Un album sicuramente più maturo rispetto al precedente “Two suns”, e non facciamoci condizionare dai titoli, anche questo è un album con una particolare “luce”, ma anche pieno di ombre, di suoni chiaro scuri.
C’è un bel po’ di elettronica sparsa qua e là, ma non eccessiva. E sappiamo bene quanto piaccia a Natasha raccontare di sé, delle sue inquietudini, di quello che la circonda sperimentando con vari generi e suoni. Per tutto l’album si manifesta quella atmosfera un po’ gotica, ma anche un po’ primordiale, da boschi con la nebbiolina e riti da sciamano, a cui Natasha è affezionata.

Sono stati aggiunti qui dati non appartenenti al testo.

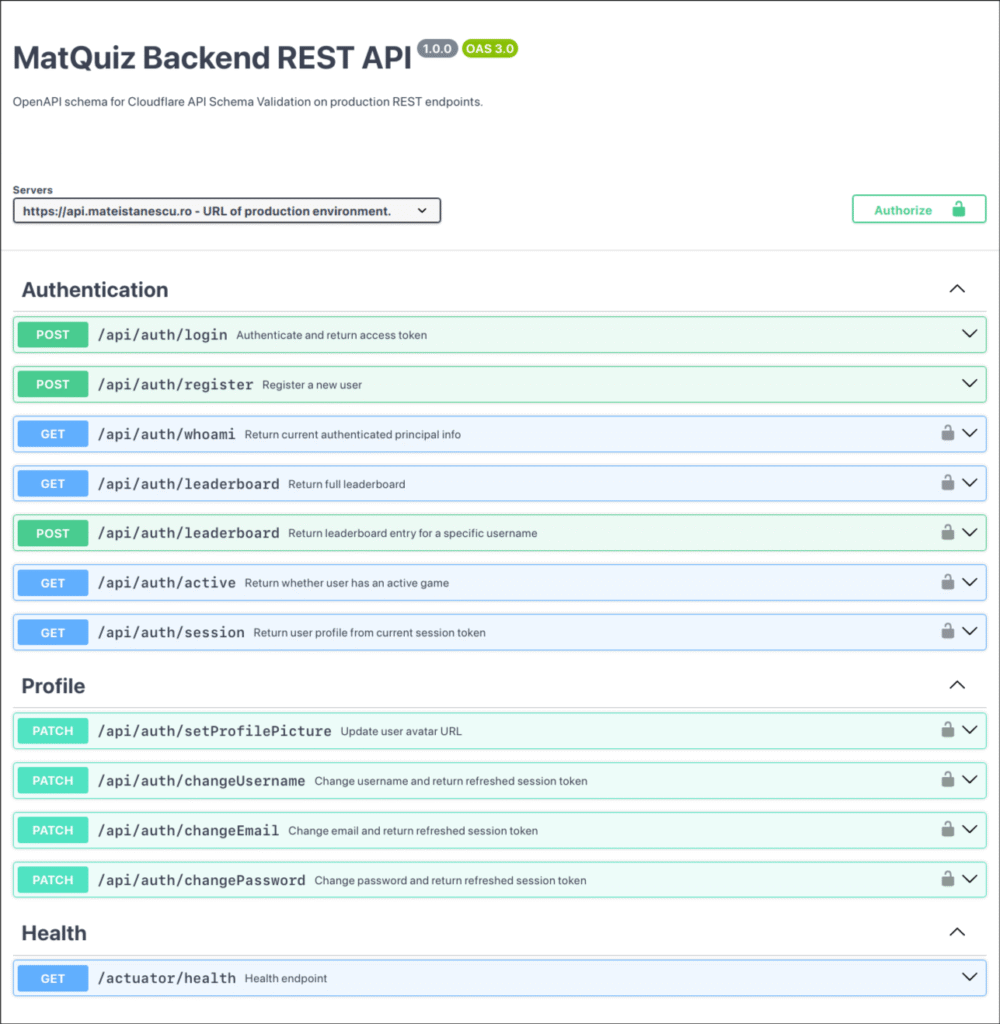Collapse the Profile section header
The height and width of the screenshot is (1024, 1000).
tap(957, 685)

Super elettronico è il brano “Oh Yeah”, che parte con un coro simil gregoriano, e poi si svincola ritmicamente alla grande con i suoi urletti.
Dopo “Daniel”, c’è anche “Laura”, pezzo triste anche questo, attacco di piano da “aiuto mi stanno scendendo le lacrime da sole”, e non ci puoi far niente è così. Cioè leggo il testo e piango, ma sicuramente perché sono sensibile io in sto periodo, ma non si può non cantare a squarciagola “You’re the train that crashed my heart / You’re the glitter in the dark”.

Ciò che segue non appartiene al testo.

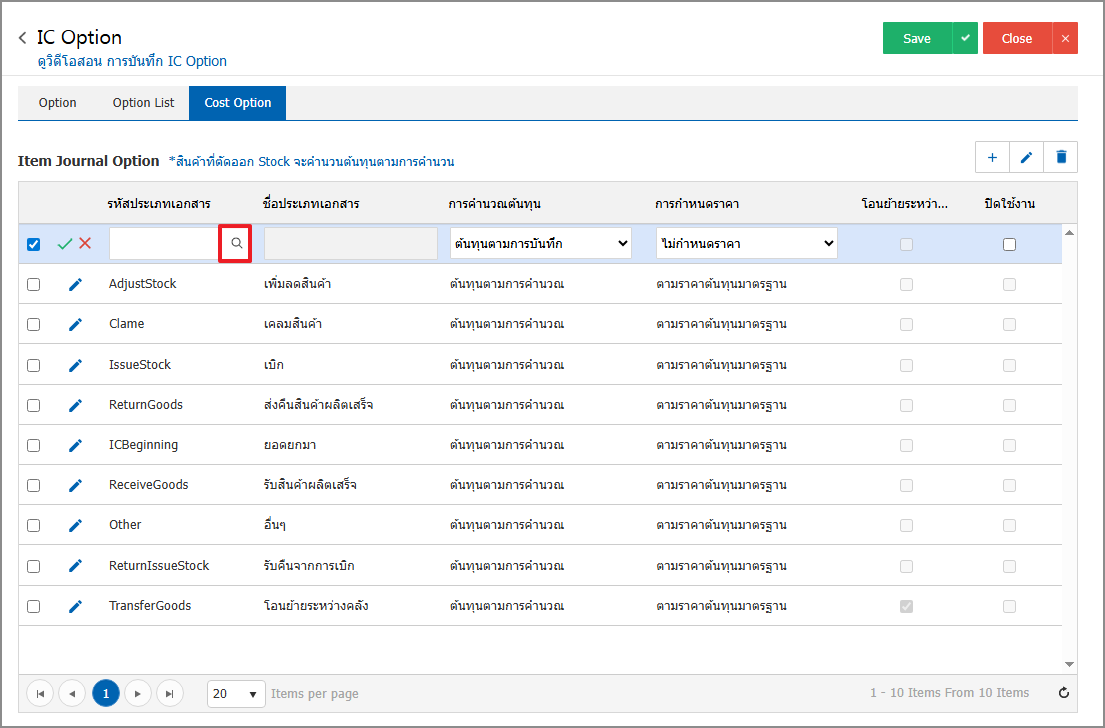Open the ไม่กำหนดราคา pricing dropdown
Screen dimensions: 1105x728
coord(746,244)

E gli accostamenti a questo punto mi vengono spontanei, un po’ Florence, un po’ Goldfrapp, e perché no, voce così leggere e gorgheggi alla Beth Gibbson dei Portishead (a me molto cari). Sto per dire un’eresia? Occhei, la dico: il brano “Marilyn” , ed è subito Lana Del Rey per la tipologia del testo, e volendo per il riferimento all’icona pop.
Altro pezzo che amo di questo album e che mi ha pienamente convinto è l’omonimo “The haunted man”, e anche in parte “Winter Fields”, anche se mi devasta con questi suoni un po’ antichi.
Nel complesso, un album che trasmette quel senso di speranza, spleen giusto, uk andante meno americaneggiante (perdonate il neologismo) dei primi due.
Almeno 50 ascolti nell’ipod se li fa tutti.